### Problem description
Print, in exact form, the lines below from the one containing "You are a computer-use" through the one containing "This screenshot has width=611, height=344.", and omit all others.

### Data shown
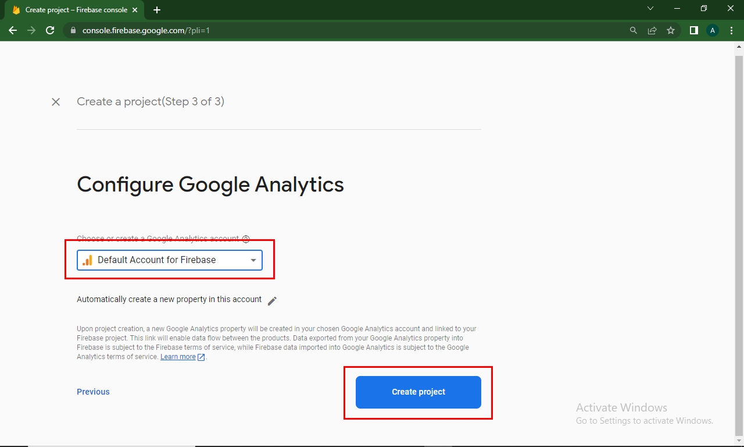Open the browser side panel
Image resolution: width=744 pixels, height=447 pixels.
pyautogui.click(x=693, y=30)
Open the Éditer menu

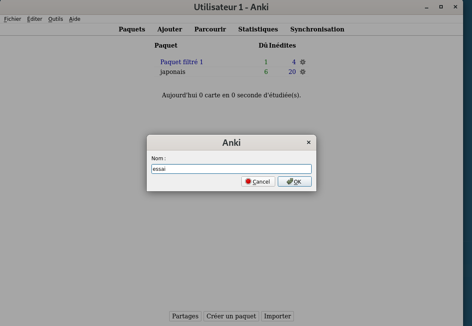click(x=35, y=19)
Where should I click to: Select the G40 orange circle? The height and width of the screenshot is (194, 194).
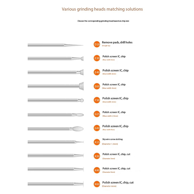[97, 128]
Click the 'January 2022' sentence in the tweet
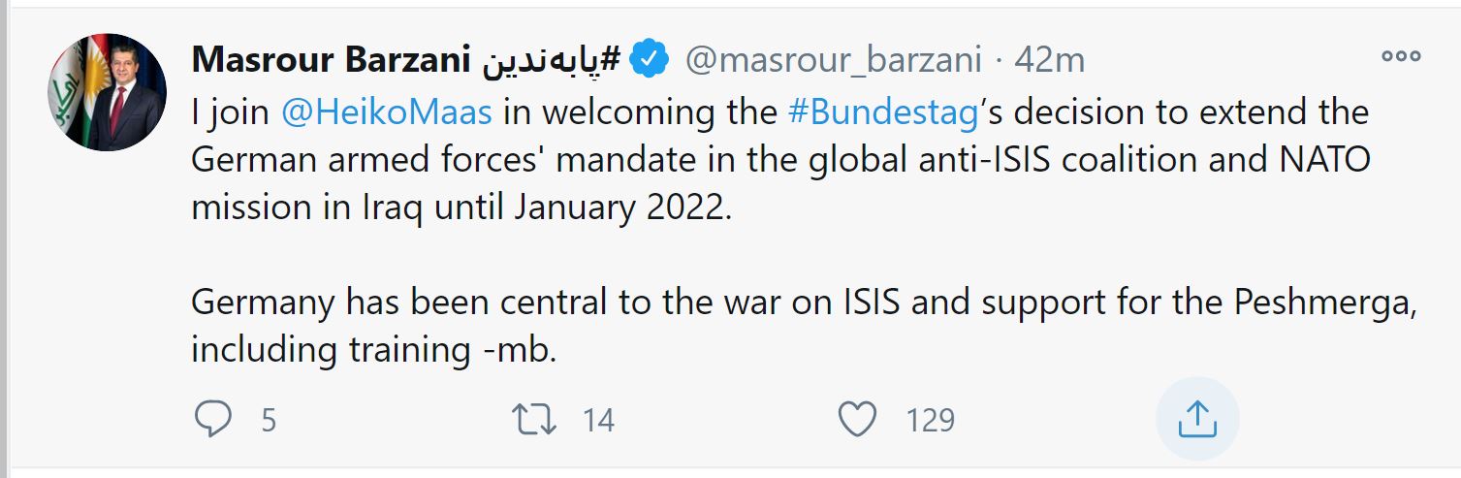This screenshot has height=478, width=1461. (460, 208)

* * *

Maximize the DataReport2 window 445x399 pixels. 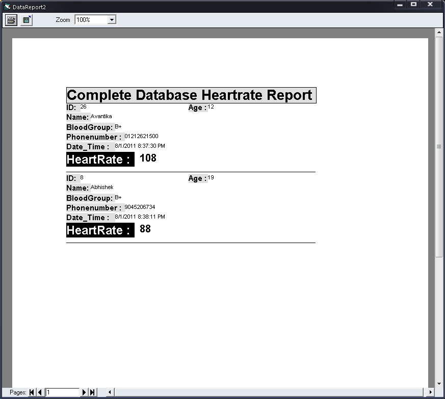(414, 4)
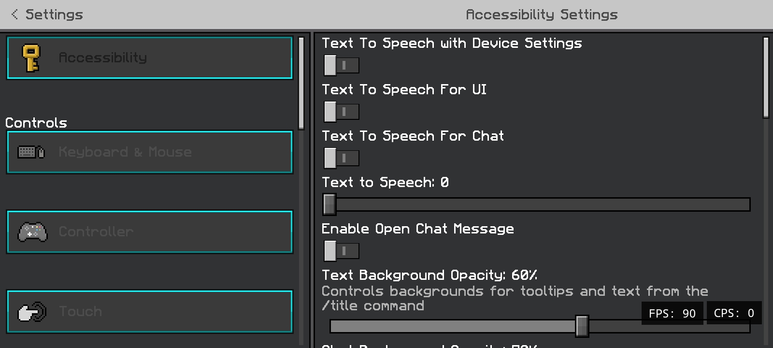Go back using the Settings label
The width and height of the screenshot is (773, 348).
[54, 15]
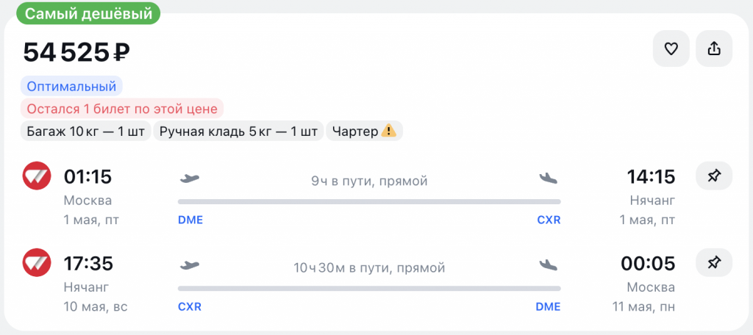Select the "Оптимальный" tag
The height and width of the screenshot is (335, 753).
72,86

==

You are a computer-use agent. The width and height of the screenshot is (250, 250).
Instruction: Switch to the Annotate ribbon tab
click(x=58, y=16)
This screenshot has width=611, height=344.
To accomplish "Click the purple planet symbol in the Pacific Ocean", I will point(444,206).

### Output of the task
You are a computer-use agent. The width and height of the screenshot is (250, 250).
Instruction: Switch to the Annotate ribbon tab
click(x=58, y=16)
This screenshot has width=611, height=344.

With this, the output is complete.